As described above, according to the present invention, a crucible having a raised bottom is provided, a first heater is provided in the vicinity of the opening at the tip of the crucible, and the crucible has a raised bottom. Since the second heater is inserted, even if the internal volume of the crucible is increased to increase the amount of elements filled, the elements in the crucible are uniformly heated and the evaporation rate is stabilized.

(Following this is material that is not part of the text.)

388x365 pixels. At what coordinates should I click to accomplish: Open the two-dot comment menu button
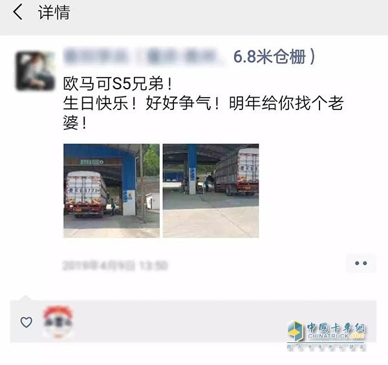point(361,263)
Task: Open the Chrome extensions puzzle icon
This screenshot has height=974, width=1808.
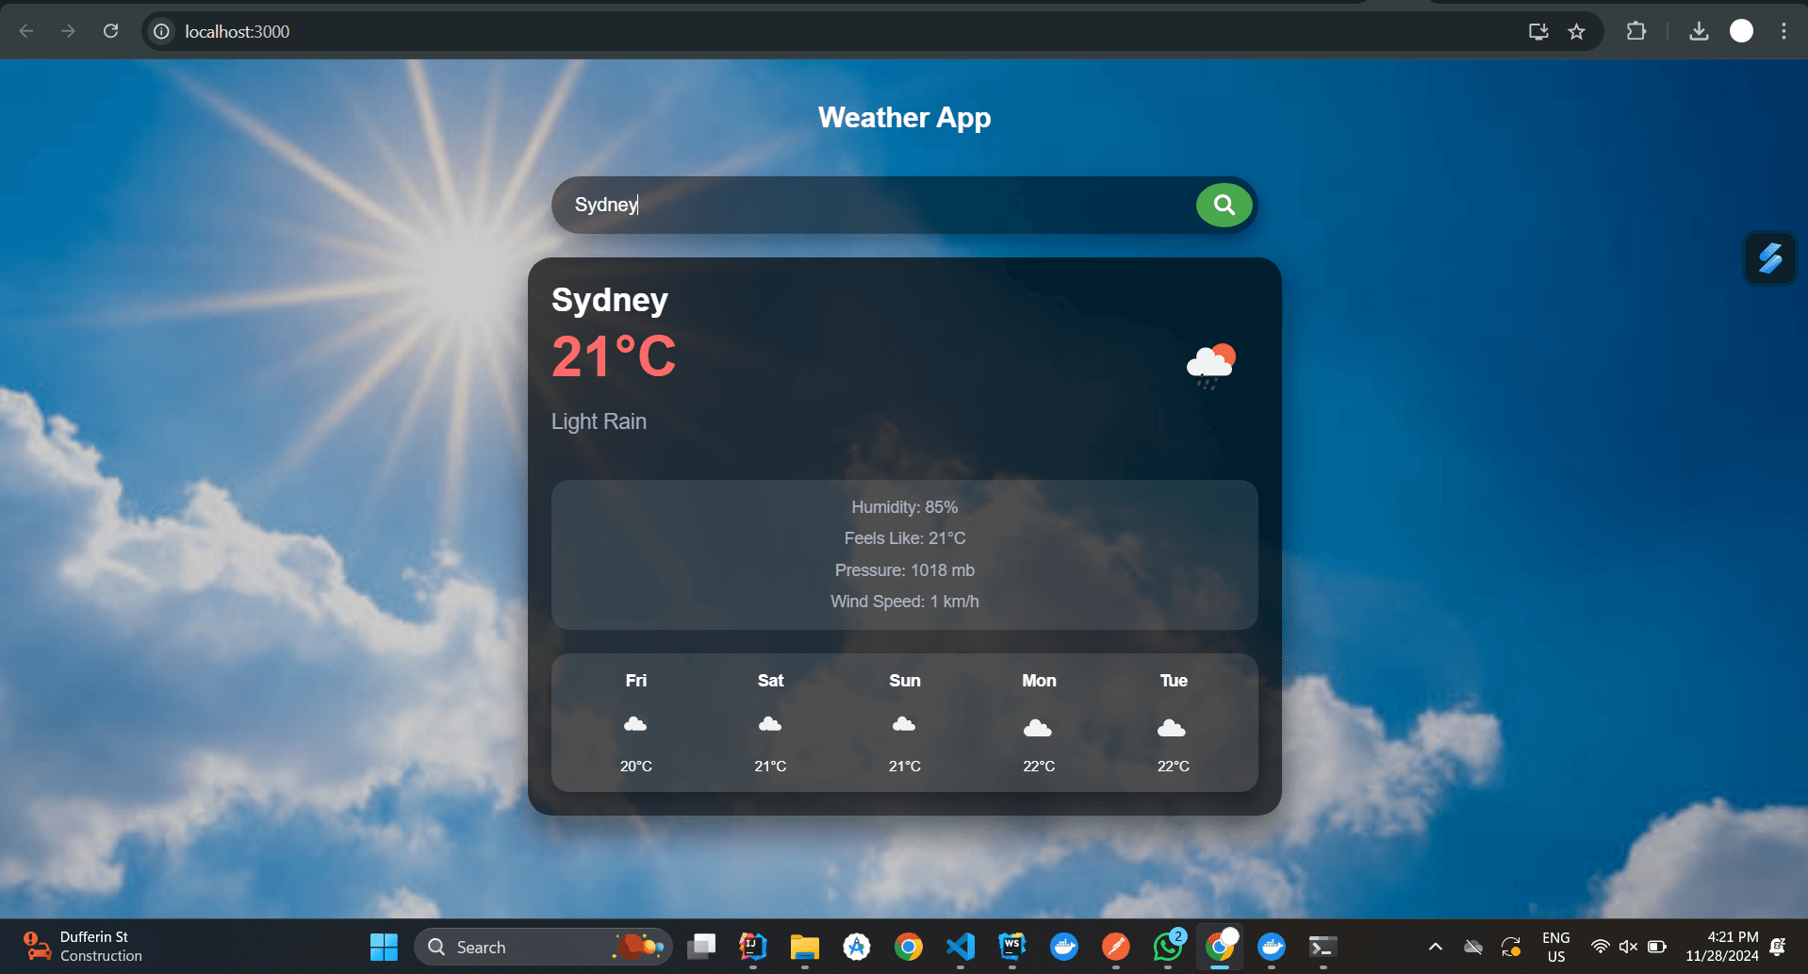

Since the heater 1 can suppress the adhesion of element droplets to the opening at the tip of the crucible, it is possible to grow a good crystal with no crystal defects and a uniform crystal composition with good reproducibility.

[Brief explanation of drawings]

FIG. 1 is a schematic cross-sectional view showing the structure of a cell for molecular beam epitaxy showing an embodiment of the present invention.

FIG. 2 is a schematic cross-sectional view showing the structure of a conventional cell for molecular beam epitaxy.

[Explanation of symbols]

1 Heat radiation prevention tube 2 Crucible 3 Ga 4 First heating heater 5 Thermocouple 6 Shutter 7 Cap 8 Second heating heater 11 Heat radiation prevention tube 12 Crucible 13 Ga 14 Heating heater 15 Thermocouple 16 Shutter 17 Cap 18 Ga droplet

Claims (1)

[Claims] Claim 1: A cell for molecular beam epitaxy that accommodates elements forming a compound semiconductor inside and evaporates the elements by heating, comprising: a crucible having a raised bottom; A cell for molecular beam epitaxy, comprising a first heater provided and a second heater inserted into the raised bottom of the crucible.